## LISTA DE TAREFAS
A - Responda com base na notícia sobre o processo contra Demóstenes Torres:
(i) Por quantos dias o CNMP determinou o afastamento cautelar de Demóstenes?
(ii) Que salário ele continuará recebendo mesmo afastado?
(iii) Em que dia ele foi intimado para participar do julgamento?
B - Escreva a continuação da notícia sobre o processo contra Demóstenes Torres a partir da última frase.

## TRECHO DO DOCUMENTO
------------------------------------------------------------------------

O Conselho Nacional do Ministério Público (CNMP) decidiu ontem, por
unanimidade, instaurar um processo administrativo disciplinar (PAD) para
apurar a conduta do procurador de Justiça do Ministério Público de
Goiás e ex-senador Demóstenes Torres. Esse é o primeiro passo para a
perda do cargo. O mandato de senador foi cassado em 11 de julho por ter
se colocado a serviço da organização criminosa comandada pelo bicheiro
Carlos Augusto Ramos, o Carlinhos Cachoeira.
Os conselheiros, com base no voto do corregedor nacional do Ministério
Público, Jeferson Coelho, também determinaram o afastamento cautelar de
Demóstenes por 60 dias, prorrogáveis por igual período, e trouxeram para
análise do conselho o procedimento disciplinar que estava em curso em
Goiás.
Mesmo afastado, o ex-senador continuará recebendo o salário de R$ 24,2
mil. O procedimento instaurado em Goiás será juntado (avocado) ao
processo administrativo. Demóstenes já estava afastado das funções desde
10 de outubro. "É um afastamento que foi posterior à nossa notificação
para esta sessão. Ele foi intimado para participar deste julgamento no
dia 4 de outubro e só foi afastado no dia 10", justificou Jeferson
Coelho.
No voto proferido ontem, Coelho sugeriu a expulsão de Demóstenes. O
grande debate se dá, no entanto, em relação à vitaliciedade do cargo. O
corregedor nacional do Ministério Público explicou que a Constituição de
1988 tornou vitalício todos os membros do órgão. Quem já fazia parte da
instituição poderia optar pelo modelo anterior. Nesse caso, perderia a
vitaliciedade. No entanto, poderia advogar, se filiar a partidos
políticos e concorrer a cargos eletivos sem a necessidade de pedir
exoneração do MP. Foi justamente essa a opção feita por Demóstenes
Torres.
"Há uma discussão sobre a vitaliciedade do senador Demóstenes, que vai
ser objeto de uma análise jurídica. Se o entendimento for no sentido de
que ele não é vitalício, o próprio conselho tem autonomia para julgar a
perda do cargo. Se o entendimento for que ele é vitalício, pode culminar
com a proposta de ajuizamento da ação de perda de cargo. Nesse último
caso, ele só poderia ser demitido por uma decisão judicial", esclareceu
Coelho.

------------------------------------------------------------------------

## AMOSTRA DOS DADOS

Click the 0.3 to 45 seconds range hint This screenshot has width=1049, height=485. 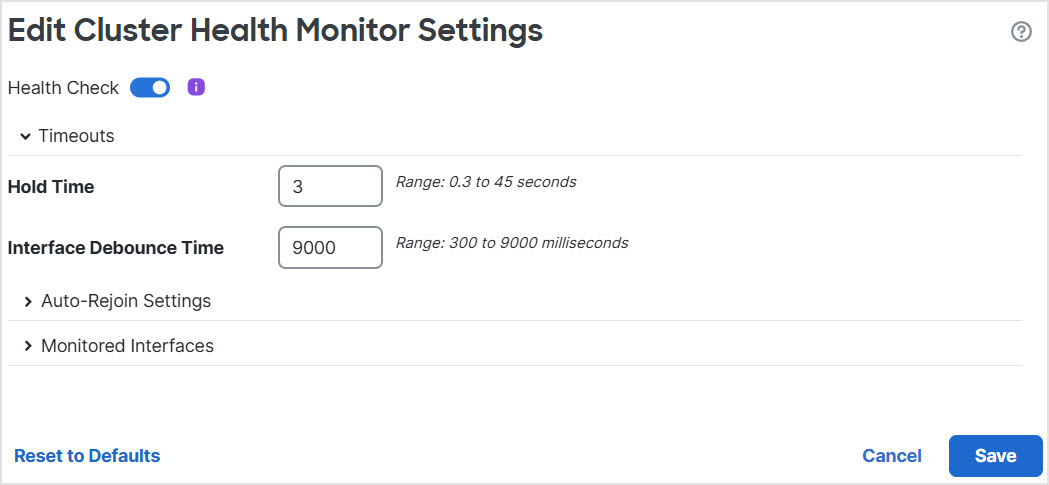[486, 182]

------------------------------------------------------------------------

## RESPOSTAS POR TAREFA
A -
(i) Por 60 dias, prorrogáveis por igual período.
(ii) R$ 24,2 mil.
(iii) Em 4 de outubro.

B -
Além da perda do cargo, que é a maior punição prevista na legislação, o
CNMP pode apenas adverti-lo ou aposentá-lo compulsoriamente.
Visivelmente irritado e falando alto, o advogado de Demóstenes Torres,
Neilton Cruvinel Filho, usou os 15 minutos a que tinha direito durante a
sustentação oral para atacar o CNMP e a imprensa. Em nenhum momento,
fez a defesa do seu cliente. Afirmou que "a imprensa só quer sangue" e
que "o CNMP não respeitou o devido processo legal".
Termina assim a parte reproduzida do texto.